TASK INSTRUCTIONS. Please copy the material below word for word, beginning with its first line and continuing through the line that contains "(x=1237, y=132)".

INPUT DATA.
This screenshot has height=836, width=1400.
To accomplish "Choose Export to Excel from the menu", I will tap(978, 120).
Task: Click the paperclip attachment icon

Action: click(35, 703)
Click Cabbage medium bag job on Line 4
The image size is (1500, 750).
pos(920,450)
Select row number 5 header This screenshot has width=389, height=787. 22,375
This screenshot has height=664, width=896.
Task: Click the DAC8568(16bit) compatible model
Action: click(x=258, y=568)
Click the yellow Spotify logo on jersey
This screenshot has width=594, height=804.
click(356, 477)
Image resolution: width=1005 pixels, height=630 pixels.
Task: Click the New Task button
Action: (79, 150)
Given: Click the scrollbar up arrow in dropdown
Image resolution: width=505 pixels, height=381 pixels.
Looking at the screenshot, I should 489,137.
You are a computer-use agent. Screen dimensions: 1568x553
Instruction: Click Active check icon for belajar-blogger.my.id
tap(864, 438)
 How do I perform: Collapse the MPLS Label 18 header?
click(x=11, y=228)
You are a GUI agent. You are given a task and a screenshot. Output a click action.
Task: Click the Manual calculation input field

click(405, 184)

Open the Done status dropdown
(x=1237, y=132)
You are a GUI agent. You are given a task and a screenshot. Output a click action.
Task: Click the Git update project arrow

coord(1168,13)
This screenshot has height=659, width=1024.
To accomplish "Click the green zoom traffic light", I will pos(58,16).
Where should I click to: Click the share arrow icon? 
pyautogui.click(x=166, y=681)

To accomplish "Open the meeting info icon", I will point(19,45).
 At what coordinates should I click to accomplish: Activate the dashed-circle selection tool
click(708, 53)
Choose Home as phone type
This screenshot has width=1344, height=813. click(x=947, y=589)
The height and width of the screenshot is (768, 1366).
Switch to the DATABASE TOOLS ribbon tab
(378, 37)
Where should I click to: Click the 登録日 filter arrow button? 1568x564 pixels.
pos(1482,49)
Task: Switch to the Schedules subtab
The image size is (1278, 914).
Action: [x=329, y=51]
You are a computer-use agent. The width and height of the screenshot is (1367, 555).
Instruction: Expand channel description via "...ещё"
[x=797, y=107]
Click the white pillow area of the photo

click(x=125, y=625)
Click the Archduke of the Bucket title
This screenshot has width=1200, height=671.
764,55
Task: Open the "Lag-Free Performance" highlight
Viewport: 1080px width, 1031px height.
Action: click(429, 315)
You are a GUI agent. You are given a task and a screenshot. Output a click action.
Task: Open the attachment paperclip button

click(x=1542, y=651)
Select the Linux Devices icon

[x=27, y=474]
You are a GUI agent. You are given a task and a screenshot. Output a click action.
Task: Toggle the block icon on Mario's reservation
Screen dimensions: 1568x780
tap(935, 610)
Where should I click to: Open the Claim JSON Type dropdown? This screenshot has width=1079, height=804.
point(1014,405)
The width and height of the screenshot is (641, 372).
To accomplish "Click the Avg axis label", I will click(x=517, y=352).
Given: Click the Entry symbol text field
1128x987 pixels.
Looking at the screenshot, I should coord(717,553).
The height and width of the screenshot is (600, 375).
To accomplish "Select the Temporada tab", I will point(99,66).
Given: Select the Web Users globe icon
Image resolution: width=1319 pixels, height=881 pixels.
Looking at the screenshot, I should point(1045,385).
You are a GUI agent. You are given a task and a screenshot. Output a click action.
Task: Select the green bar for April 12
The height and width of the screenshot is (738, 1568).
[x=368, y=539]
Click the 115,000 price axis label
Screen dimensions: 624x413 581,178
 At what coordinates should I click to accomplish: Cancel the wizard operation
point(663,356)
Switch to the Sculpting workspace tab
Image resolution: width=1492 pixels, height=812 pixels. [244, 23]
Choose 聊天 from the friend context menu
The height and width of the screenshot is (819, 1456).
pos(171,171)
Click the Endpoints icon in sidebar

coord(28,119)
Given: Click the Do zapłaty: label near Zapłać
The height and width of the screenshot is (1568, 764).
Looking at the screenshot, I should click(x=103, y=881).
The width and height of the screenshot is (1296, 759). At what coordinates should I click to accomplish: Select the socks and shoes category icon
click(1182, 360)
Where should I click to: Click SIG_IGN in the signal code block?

SOLUTION FOR THIS EXERCISE.
This screenshot has height=836, width=1400.
To accomplish "Choose Export to Excel from the menu", I will tap(978, 120).
Task: Click the paperclip attachment icon

Action: click(35, 703)
Click Cabbage medium bag job on Line 4
The image size is (1500, 750).
pos(920,450)
Select row number 5 header This screenshot has width=389, height=787. 22,375
This screenshot has height=664, width=896.
Task: Click the DAC8568(16bit) compatible model
Action: click(x=258, y=568)
Click the yellow Spotify logo on jersey
This screenshot has width=594, height=804.
click(356, 477)
Image resolution: width=1005 pixels, height=630 pixels.
Task: Click the New Task button
Action: (79, 150)
Given: Click the scrollbar up arrow in dropdown
Image resolution: width=505 pixels, height=381 pixels.
Looking at the screenshot, I should 489,137.
You are a computer-use agent. Screen dimensions: 1568x553
Instruction: Click Active check icon for belajar-blogger.my.id
tap(864, 438)
 How do I perform: Collapse the MPLS Label 18 header?
click(x=11, y=228)
You are a GUI agent. You are given a task and a screenshot. Output a click action.
Task: Click the Manual calculation input field

click(405, 184)

Open the Done status dropdown
(x=1237, y=132)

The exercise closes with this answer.